The survey found 39% of respondents are likely to need £25-100m of debt this year, and 15% will require more than £100m (see Graph 1). The increased appetite of banks coupled with new sources of funding should make this possible, says Ian Sale, MD at Lloyds TSB Acquisition Finance: "Good quality deals shouldn't struggle to obtain senior debt within the leveraged finance arena this year and, at the bigger end of the market, high-yield bonds should help meet a proportion of the demand for funding."
Merali suggests creativity on the part of GPs will help meet the demand, too: "Private equity firms clearly seek debt to leverage their investments and generate returns.

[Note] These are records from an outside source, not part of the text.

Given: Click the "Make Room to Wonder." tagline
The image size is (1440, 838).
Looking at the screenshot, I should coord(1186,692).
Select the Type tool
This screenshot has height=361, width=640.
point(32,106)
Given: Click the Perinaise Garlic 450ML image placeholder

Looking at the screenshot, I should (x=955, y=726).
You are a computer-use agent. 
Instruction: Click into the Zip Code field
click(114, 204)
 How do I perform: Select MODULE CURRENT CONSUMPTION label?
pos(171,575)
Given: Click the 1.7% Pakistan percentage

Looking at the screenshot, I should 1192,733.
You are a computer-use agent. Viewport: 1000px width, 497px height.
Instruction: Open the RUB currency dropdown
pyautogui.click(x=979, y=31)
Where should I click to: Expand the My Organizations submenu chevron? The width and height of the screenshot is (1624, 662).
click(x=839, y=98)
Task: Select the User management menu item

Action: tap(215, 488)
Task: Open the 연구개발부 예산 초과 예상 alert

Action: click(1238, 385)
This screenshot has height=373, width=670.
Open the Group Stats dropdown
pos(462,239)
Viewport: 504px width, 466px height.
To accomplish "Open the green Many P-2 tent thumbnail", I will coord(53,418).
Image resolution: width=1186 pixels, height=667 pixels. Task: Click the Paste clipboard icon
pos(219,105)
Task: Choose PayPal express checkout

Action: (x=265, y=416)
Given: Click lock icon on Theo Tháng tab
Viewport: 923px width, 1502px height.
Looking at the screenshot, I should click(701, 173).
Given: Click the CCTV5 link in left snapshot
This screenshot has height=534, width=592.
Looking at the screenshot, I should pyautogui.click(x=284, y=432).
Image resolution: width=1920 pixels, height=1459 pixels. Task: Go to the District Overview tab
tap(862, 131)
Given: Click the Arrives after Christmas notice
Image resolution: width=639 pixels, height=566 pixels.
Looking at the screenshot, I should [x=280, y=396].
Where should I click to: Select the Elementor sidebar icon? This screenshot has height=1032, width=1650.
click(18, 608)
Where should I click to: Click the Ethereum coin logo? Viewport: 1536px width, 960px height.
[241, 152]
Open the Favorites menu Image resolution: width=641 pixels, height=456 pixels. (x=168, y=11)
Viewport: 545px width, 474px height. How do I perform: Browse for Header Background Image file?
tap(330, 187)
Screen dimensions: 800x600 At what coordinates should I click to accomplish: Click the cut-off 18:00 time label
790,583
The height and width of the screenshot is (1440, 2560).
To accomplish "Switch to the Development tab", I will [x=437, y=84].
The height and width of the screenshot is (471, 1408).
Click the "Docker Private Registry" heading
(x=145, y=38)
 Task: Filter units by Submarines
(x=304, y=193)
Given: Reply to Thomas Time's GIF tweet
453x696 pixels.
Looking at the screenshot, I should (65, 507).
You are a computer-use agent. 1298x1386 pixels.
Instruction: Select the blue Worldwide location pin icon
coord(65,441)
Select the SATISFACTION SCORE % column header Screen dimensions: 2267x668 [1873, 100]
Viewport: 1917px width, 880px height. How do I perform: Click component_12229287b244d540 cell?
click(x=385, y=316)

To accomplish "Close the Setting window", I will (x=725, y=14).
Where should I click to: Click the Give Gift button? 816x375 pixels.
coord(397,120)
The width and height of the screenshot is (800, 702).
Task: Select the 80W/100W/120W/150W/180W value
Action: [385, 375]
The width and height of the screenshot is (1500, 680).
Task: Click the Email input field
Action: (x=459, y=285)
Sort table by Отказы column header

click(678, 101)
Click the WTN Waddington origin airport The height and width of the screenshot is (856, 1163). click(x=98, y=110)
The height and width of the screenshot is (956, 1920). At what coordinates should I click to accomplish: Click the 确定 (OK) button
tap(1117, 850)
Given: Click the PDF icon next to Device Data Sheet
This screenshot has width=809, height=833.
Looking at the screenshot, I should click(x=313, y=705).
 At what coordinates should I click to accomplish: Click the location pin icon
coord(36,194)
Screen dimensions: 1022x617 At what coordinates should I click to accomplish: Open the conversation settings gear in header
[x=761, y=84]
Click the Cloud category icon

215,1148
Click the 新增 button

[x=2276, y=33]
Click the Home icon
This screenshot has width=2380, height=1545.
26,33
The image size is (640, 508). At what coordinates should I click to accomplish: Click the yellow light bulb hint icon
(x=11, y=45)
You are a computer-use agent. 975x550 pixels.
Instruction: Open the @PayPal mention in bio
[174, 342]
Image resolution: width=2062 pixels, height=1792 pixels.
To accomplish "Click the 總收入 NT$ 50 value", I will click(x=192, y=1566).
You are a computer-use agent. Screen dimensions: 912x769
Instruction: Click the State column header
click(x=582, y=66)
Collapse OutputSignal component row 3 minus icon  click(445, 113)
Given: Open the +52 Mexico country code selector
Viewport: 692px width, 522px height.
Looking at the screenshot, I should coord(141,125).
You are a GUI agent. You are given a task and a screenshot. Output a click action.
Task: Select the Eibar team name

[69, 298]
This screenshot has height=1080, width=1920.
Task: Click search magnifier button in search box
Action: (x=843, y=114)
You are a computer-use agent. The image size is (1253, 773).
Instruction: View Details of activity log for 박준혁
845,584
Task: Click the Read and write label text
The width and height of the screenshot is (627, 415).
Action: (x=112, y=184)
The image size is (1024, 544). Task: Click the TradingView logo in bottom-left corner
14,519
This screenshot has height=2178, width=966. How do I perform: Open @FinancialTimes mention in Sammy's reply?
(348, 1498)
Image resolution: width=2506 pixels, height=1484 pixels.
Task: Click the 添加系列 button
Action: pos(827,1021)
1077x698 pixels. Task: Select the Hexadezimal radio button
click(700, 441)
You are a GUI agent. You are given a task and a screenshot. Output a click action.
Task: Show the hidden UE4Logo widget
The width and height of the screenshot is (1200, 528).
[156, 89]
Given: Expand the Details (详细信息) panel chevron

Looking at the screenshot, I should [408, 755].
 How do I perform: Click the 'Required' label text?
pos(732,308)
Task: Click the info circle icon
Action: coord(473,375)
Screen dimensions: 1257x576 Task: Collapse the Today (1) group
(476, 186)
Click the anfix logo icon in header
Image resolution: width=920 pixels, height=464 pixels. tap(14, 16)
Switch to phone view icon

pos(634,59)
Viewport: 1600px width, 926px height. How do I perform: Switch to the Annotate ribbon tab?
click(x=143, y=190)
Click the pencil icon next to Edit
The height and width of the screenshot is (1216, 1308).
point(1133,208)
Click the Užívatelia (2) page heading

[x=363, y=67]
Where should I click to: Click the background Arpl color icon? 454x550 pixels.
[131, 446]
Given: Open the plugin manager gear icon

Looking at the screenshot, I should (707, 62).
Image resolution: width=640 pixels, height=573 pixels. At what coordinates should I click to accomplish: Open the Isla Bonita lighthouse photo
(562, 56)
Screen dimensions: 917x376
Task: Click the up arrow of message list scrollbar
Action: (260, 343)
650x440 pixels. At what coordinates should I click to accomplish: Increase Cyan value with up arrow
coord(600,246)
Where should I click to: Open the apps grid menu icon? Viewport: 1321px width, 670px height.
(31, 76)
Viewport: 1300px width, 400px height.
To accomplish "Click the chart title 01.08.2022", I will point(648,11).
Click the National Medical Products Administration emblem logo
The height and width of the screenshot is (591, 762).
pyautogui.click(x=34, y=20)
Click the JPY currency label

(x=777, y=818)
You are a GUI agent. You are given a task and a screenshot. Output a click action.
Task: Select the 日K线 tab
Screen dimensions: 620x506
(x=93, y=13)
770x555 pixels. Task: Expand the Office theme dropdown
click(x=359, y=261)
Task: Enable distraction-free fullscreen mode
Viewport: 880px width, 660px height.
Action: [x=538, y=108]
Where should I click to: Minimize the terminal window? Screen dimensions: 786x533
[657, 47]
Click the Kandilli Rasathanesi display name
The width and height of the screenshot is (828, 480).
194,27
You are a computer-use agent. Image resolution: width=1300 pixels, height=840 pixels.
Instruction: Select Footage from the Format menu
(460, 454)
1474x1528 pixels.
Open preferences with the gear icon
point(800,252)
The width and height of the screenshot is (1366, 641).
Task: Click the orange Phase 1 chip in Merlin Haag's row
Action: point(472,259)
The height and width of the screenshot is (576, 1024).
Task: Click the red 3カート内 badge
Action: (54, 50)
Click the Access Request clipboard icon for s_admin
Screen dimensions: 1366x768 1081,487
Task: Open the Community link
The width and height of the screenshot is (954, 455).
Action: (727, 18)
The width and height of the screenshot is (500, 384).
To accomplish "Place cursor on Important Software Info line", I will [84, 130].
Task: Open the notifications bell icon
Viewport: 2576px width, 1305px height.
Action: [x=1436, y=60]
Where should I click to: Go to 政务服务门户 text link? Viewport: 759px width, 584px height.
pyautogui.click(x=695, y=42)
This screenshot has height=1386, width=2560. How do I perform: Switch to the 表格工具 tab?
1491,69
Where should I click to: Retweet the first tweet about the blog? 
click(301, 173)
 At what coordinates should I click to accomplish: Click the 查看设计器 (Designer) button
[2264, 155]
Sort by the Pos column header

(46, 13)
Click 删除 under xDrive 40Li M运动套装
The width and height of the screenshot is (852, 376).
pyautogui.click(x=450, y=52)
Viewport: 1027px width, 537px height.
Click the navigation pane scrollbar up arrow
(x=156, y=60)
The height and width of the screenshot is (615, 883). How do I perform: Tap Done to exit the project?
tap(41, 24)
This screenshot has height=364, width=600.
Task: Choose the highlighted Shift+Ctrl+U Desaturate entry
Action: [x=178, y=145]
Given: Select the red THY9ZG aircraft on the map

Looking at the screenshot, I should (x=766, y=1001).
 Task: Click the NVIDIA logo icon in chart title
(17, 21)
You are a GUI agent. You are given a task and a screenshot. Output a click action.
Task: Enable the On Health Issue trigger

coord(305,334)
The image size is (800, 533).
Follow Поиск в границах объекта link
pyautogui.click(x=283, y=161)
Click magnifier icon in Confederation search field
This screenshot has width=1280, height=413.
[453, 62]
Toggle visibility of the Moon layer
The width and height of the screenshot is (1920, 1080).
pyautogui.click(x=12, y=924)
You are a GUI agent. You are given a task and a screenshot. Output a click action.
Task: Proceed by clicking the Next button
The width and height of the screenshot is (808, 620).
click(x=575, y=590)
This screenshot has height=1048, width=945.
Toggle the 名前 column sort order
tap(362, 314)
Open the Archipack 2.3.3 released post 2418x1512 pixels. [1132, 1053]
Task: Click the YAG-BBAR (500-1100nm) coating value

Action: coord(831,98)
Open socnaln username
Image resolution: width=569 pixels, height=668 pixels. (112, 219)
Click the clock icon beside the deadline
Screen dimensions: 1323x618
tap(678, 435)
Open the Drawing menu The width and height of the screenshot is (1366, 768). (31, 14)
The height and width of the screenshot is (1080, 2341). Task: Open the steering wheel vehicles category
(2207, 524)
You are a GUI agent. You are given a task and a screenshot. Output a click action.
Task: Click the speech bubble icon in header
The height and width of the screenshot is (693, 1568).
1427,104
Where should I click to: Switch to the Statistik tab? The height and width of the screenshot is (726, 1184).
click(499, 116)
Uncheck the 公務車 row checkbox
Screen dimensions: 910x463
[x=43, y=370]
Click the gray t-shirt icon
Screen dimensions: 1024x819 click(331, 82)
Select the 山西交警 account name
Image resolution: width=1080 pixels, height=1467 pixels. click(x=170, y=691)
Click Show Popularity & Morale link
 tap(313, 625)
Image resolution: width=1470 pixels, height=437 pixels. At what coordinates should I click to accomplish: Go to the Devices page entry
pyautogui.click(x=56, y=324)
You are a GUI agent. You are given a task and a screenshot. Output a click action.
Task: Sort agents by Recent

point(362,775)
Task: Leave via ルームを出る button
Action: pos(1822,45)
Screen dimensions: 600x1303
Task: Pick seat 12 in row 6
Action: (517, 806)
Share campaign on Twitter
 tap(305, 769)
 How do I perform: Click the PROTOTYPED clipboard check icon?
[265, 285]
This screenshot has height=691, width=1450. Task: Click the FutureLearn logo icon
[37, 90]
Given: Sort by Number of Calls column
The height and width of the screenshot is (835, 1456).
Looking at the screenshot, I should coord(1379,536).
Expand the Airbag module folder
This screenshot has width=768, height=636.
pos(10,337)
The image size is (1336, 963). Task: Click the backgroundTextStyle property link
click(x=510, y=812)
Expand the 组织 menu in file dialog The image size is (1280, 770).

They have, however, adapted their investment models to cater for lower debt multiples than those seen before the credit crunch and are prepared to fill the gap by providing more equity. We are also seeing an increase in creative debt structures provided by boutique mezzanine and junior debt funds as well as willingness from asset-based lenders to support certain buy-outs."
Pressure's on
But it's not all good news. Some of the anticipated deal doing may be down to GPs feeling pressured to deploy capital. "There are a number of reasons why we will see more investment activity," explains Merali. "In addition to renewed confidence, another is the pent-up demand for private equity firms to put their money to work in order to generate returns for their investors." Though impossible to get anyone to admit this on the record, the survey revealed that 30% of respondents have already or expect to ask investors about extending the investment period of their current funds.
Additionally, though the need to refinance companies has stopped gathering pace, it still worries some, with nearly one third fearing the wave of refinancings due in the coming years poses a threat to the industry. 41% of respondents are unlikely to need to refinance any portfolio companies this year. The same percentage expect to refinance less than one in ten portfolio companies and just 5% are likely to have to refinance a quarter of their portfolio.